O Brasil retornou ao grupo das dez maiores economias do mundo em 2026, superando o Canadá no comparativo do Produto Interno Bruto e registrando o 6º melhor desempenho de crescimento entre 45 economias analisadas no período recente. O resultado não é apenas uma estatística de ranking: para a indústria nacional, ele significa menor ociosidade nas plantas produtivas, maior absorção da produção doméstica e pressão crescente por novos ciclos de investimento em máquinas e equipamentos.
A relação entre crescimento do PIB e utilização da capacidade instalada (UCI) é direta. Quando a economia cresce, a demanda por bens industriais aumenta, as fábricas operam com menos folga e os índices de ocupação sobem. No Brasil, esse indicador é monitorado mensalmente pela Confederação Nacional da Indústria (CNI) e pelo Instituto Brasileiro de Geografia e Estatística (IBGE), por meio da Pesquisa Industrial Anual e do indicador de UCI. Setores como bens de capital, alimentos, químicos e automotivo tendem a ser os primeiros a sentir essa pressão positiva sobre a capacidade produtiva.
Um retorno com contexto histórico pesado
O Brasil já ocupou a 6ª posição no ranking mundial do PIB no início da década de 2010, impulsionado pelo ciclo de expansão das commodities. O recuo veio em seguida: a crise fiscal e política de 2015 e 2016 derrubou o país nas posições, e a pandemia de Covid-19 em 2020 aprofundou o retrocesso. Recuperar terreno nesse ranking, portanto, exigiu quase uma década de ajustes, reformas e recomposição da atividade produtiva.
O crescimento atual não está concentrado em um único setor. A indústria de transformação, a construção civil e o agronegócio respondem de forma expressiva pela expansão do PIB em economias emergentes como o Brasil, e são justamente esses segmentos que puxam os índices de utilização da capacidade instalada para cima.
O que vem pela frente no curto prazo
A projeção de ultrapassar a Rússia e alcançar a 9ª posição no ranking global até 2027 indica que a trajetória de crescimento deve se sustentar nos próximos trimestres. Para a indústria, isso se traduz em decisões concretas: quando a UCI se aproxima dos limites operacionais das plantas, empresas passam a avaliar ampliação de capacidade, novos investimentos em automação e contratações adicionais de mão de obra especializada.

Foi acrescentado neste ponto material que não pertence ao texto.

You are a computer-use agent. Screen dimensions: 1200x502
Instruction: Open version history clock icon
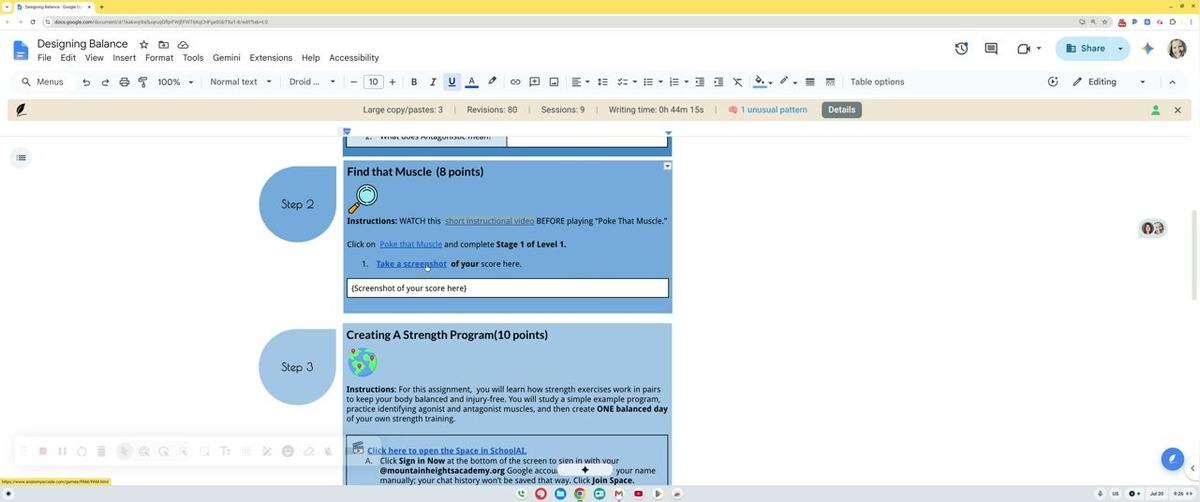point(961,48)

Esse ciclo já foi observado no Brasil durante o boom das commodities, quando setores como o químico e o automotivo operaram próximos à plena capacidade e desencadearam ondas de investimento em novas plantas. A diferença agora é o ponto de partida: a indústria brasileira carrega ociosidade acumulada ao longo de anos de crescimento abaixo do potencial, o que significa que há espaço para absorver demanda adicional antes de pressionar preços ou prazos de entrega.

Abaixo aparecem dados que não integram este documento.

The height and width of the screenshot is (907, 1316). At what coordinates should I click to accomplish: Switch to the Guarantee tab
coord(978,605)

Em 2024, a UCI da indústria de transformação brasileira ficou em torno de 80%, conforme dados da CNI, ainda abaixo dos níveis históricos considerados de plena utilização, que giram entre 82% e 84%. O retorno ao top 10 do PIB mundial não fecha essa lacuna sozinho, mas é o tipo de dado macroeconômico que muda o cálculo de risco das empresas na hora de decidir sobre novos investimentos produtivos.